■ **Exercise objective**: The answer must consist of every line from the data that holds "agent".

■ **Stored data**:
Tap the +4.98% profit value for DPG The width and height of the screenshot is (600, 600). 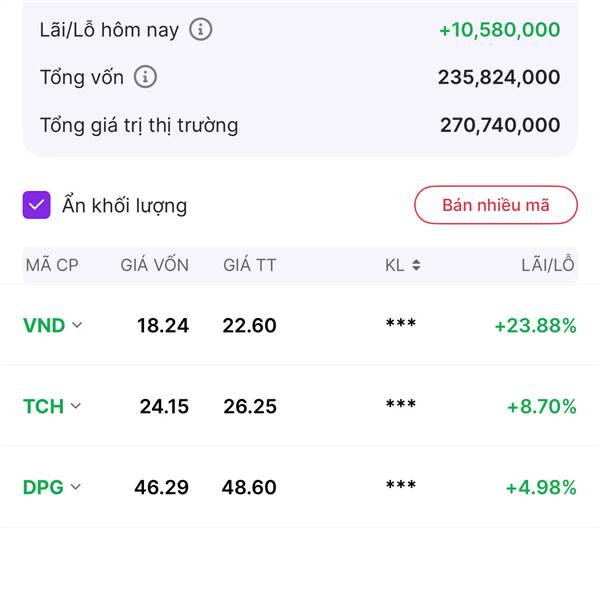click(541, 488)
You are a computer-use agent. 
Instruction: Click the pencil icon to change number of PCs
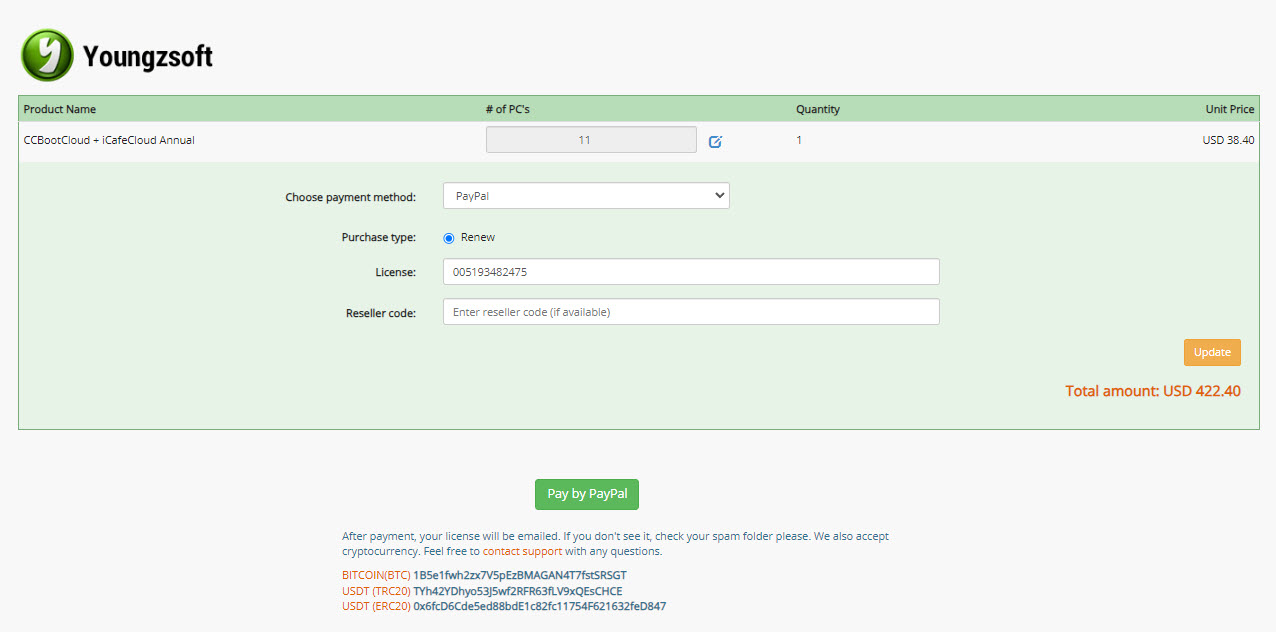714,142
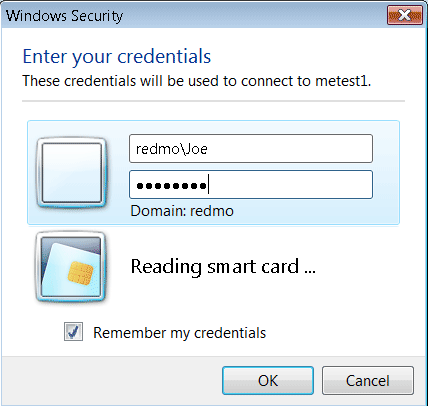
Task: Click the connect to metest1 description text
Action: pyautogui.click(x=197, y=81)
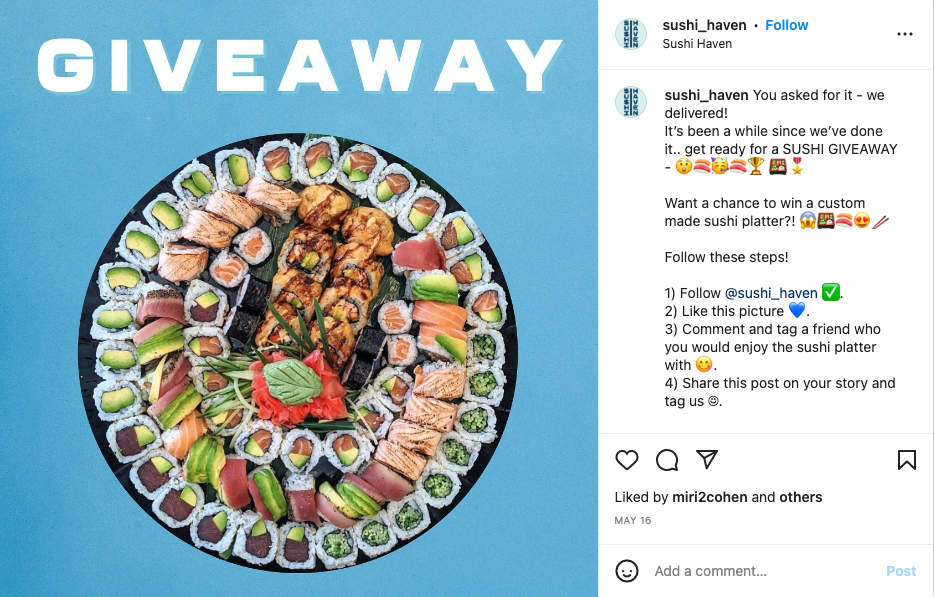Click the sushi platter giveaway photo
Viewport: 934px width, 597px height.
click(298, 352)
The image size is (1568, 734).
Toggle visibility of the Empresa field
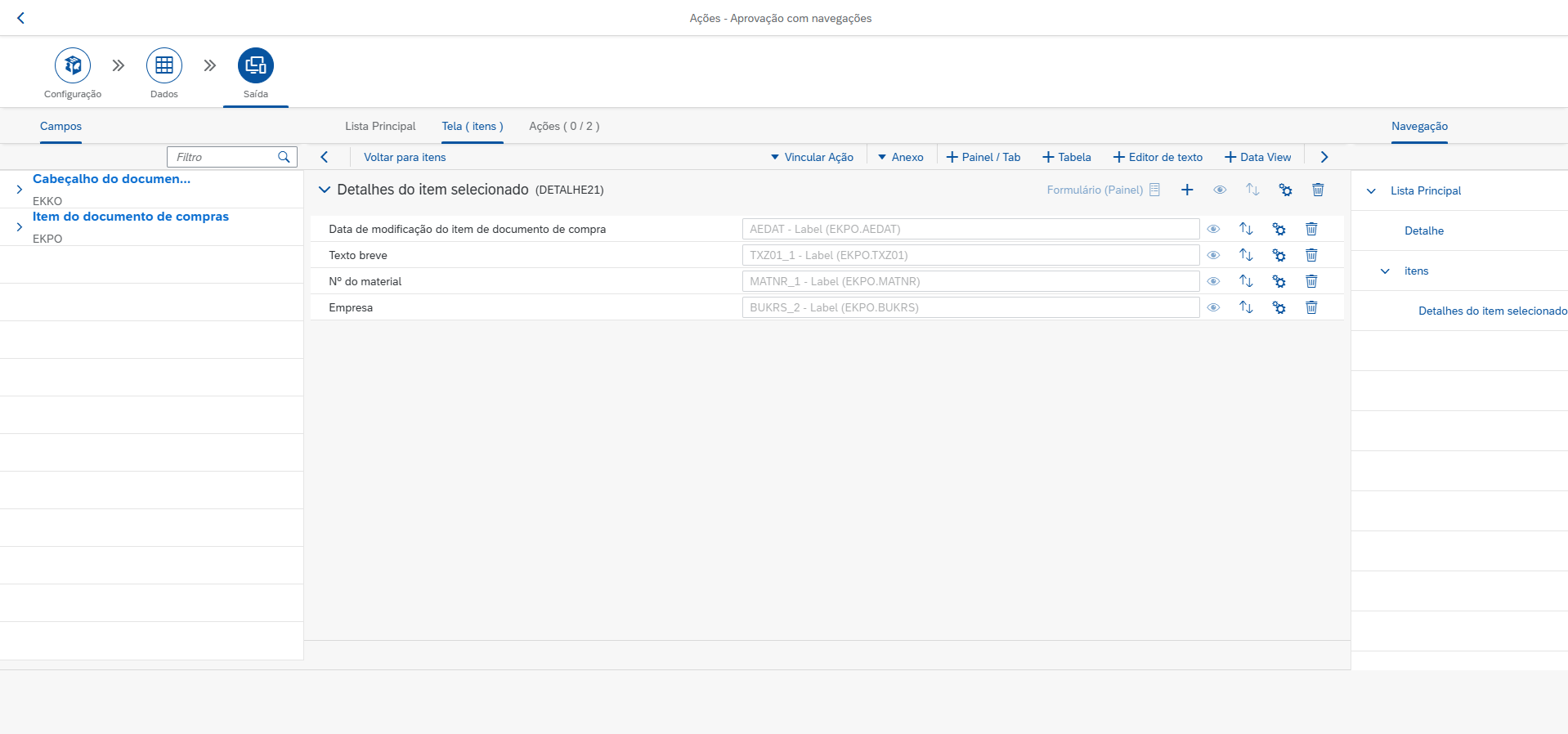coord(1213,307)
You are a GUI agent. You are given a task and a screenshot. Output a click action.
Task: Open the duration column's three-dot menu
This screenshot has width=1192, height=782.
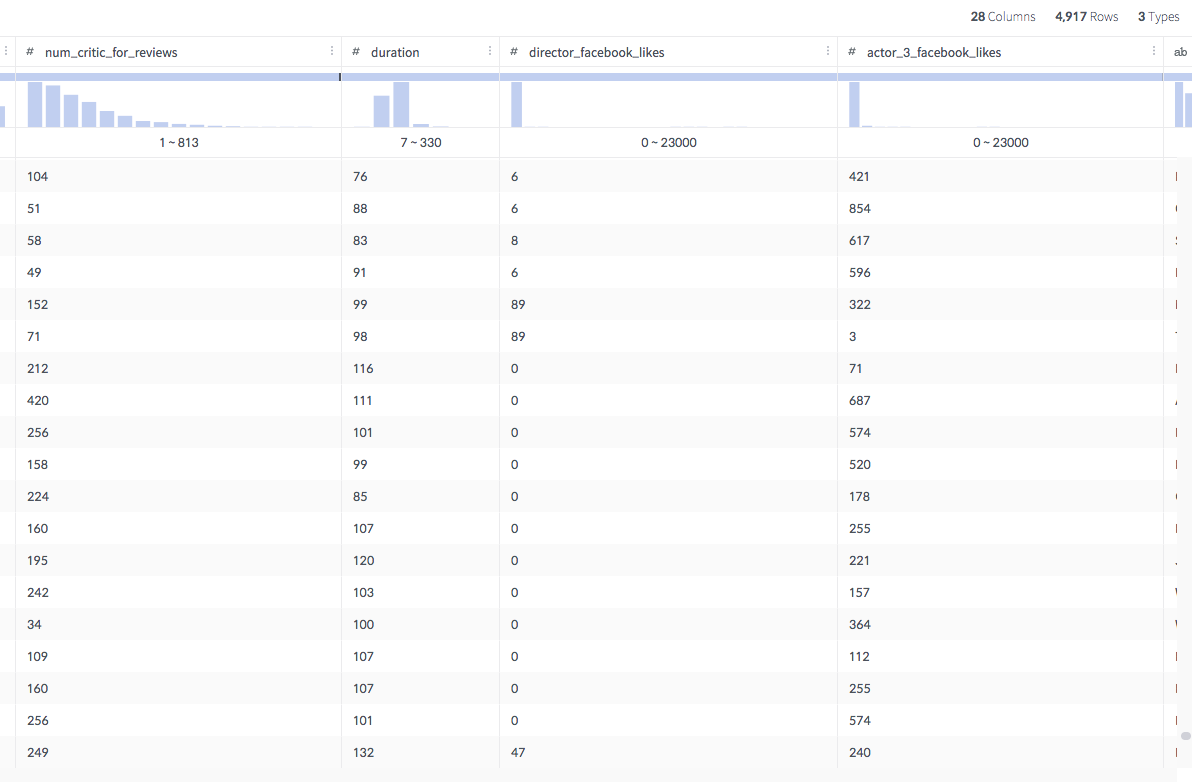pyautogui.click(x=489, y=51)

■ **Task output**:
You are a computer-use agent. 
You are a GUI agent. You are given a task and a screenshot. Output a click action.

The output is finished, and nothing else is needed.